The Archives Hub transition
By Steve Tattersall
The process of moving from our existing software to Cheshire 3 presented a number of significant challenges over the past few months. From a personal perspective this has been the most intense period during my years of service to the Hub team, however it has also been the most rewarding time too.
Changes
The Hub has been using Cheshire 2 on a Linux server with a website that has been tweaked and modified over the past few years, but fundamentally remained the same. Over the last few years the Hub has always tried to move forward and improve standards whilst maintaining a fundamentally key service used by the archive/research community.
However, having worked on the Hub in a technical role for some time, we have seen the limitations of Cheshire 2 and a felt the pressing need to move forward onto Cheshire 3, to embrace new technologies, develop our identity as a service and also improve on the already successful service we provide.
As a result, the Hub has been given a complete overhaul, with the Hub service installed on new cutting edge hardware with a new system architecture, new web site and new application software. The Hub now uses a Sun server, Solaris Zones running Solaris 10, Cheshire 3 Hub application software and a rebranded website with a more modern look and improved navigation.
It would be difficult to describe in detail all the differences with the Hub software, but one of biggest changes would be the Cheshire 3 code, which is vastly different to Cheshire2. Cheshire 3 is now faster and uses z39.50, SRW, OAI-PMH and XML and is the next generation of Cheshire designed around a distributable, object-orientated model.

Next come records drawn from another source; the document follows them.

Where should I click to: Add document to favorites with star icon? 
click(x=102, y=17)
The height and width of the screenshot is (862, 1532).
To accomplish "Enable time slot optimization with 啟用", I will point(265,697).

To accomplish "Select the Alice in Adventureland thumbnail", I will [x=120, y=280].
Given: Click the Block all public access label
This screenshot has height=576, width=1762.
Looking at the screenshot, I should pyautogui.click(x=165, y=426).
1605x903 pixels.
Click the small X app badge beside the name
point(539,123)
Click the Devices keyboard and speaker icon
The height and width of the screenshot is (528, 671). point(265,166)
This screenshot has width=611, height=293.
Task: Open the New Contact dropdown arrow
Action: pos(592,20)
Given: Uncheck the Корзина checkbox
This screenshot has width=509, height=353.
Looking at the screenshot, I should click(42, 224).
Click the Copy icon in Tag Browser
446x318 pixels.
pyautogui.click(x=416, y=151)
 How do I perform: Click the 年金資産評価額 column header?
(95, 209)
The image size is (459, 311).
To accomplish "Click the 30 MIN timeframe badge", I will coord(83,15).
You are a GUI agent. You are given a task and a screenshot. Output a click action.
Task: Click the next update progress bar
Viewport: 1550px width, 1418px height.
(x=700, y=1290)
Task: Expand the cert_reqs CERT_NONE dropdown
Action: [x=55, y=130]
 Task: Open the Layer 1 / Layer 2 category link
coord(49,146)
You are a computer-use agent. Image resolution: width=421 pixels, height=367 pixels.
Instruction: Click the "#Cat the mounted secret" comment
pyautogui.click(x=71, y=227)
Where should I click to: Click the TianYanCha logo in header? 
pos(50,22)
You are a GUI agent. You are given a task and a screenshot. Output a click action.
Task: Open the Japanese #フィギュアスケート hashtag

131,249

Changes to the Cheshire Hub application software has seen us move from an impenetrable 5000 line CGI web search script used with Cheshire 2 to a more modular coding approach which simplifies the process of diagnosing fixing errors and will help develop new features on the Hub in the future.
In addition, the use of XSLT and Python now helps us have more control over the way our descriptions and search results are displayed, which is a big improvement from the previous Hub software.
Challenges
During the Hub migration process we faced delays to the delivery and installation of the hardware, and also the loss of a key member of systems administration staff. These were obstacles that needed to be overcome but weekly hardware refresh meetings helped keep everyone focused and aiming in the right direction.
I think it is probably obvious, but any major change to software brings its own set of challenges. In respect to hardware and the new architecture, I have personally had to learn and understand a number of new things in a small space of time. Getting to grips with virtualization and the use of Solaris zones was challenging, especially having worked on a Linux environment for some time. This demanded a new approach in installation and in providing maintenance for the new Hub software. New snapshot backups, and cluster failover configuration etc., are just some of the new procedures to get familiar with on the new hardware.
The Hub software installation procedure was quite a time consuming process, as the automated method to install the Cheshire base and Cheshire Hub software was designed to work on Linux Solaris. Therefore it was necessary to build all Hub software libraries manually and also diagnose/fix and document any specific Cheshire / Solaris 10 related issues along the way.
Once the installation had been completed, and after lots of testing it became clear that the processors on the new machine were not fast enough during Hub searches, to provide expected response times. The solution we opted for, was to setup the Hub service on a Sun M4000 server, which had fewer but more powerful processors. We saw some improvement to search speed, but not sufficiently. Therefore I changed the Hub configuration so that our vspoke databases were split between different ports, and this then helped improve Hub performance during searching.
Lessons Learnt
Hindsight is a beautiful thing and if I was to offer advice to a colleague carrying out a similar project or if I had to repeat the process again, I would definitely try and avoid having to make so many core changes to a service all at the same time. However, sometimes the timing and situation you are faced with, dictates the order in which things have to be approached.
The major issues that we faced were with regard to Hub performance and search speeds.
To resolve this issue required implementing a combined solution of transferring the Hub to a different server and also making additional software configuration changes. This certainly required patience and careful consideration, in order to come up with the best solution.
This certainly required patience and careful consideration, in order to come up with the best solution.
When working with old, familiar software it is easy to just follow the same familiar approaches and way of doing things. However, the major changes to the Hub software have required me to adopt new methods and learn new technical skills, which I think has helped to motivate me and given me inspiration in this area of work.
During the process of going Live with the new and improved Hub, we moved to a different operating system / hardware architecture, new application software (Cheshire3) and a new web site design, all of which individually would prove a challenge for any service to deal with. So despite the challenges I have already mentioned, having accomplished all of these core changes at the same time has given me a sense of achievement which is very satisfying.
The whole process has given me a new enthusiasm for my work and for the future of the Hub and how we can expand and improve on what is a very exciting and successful service.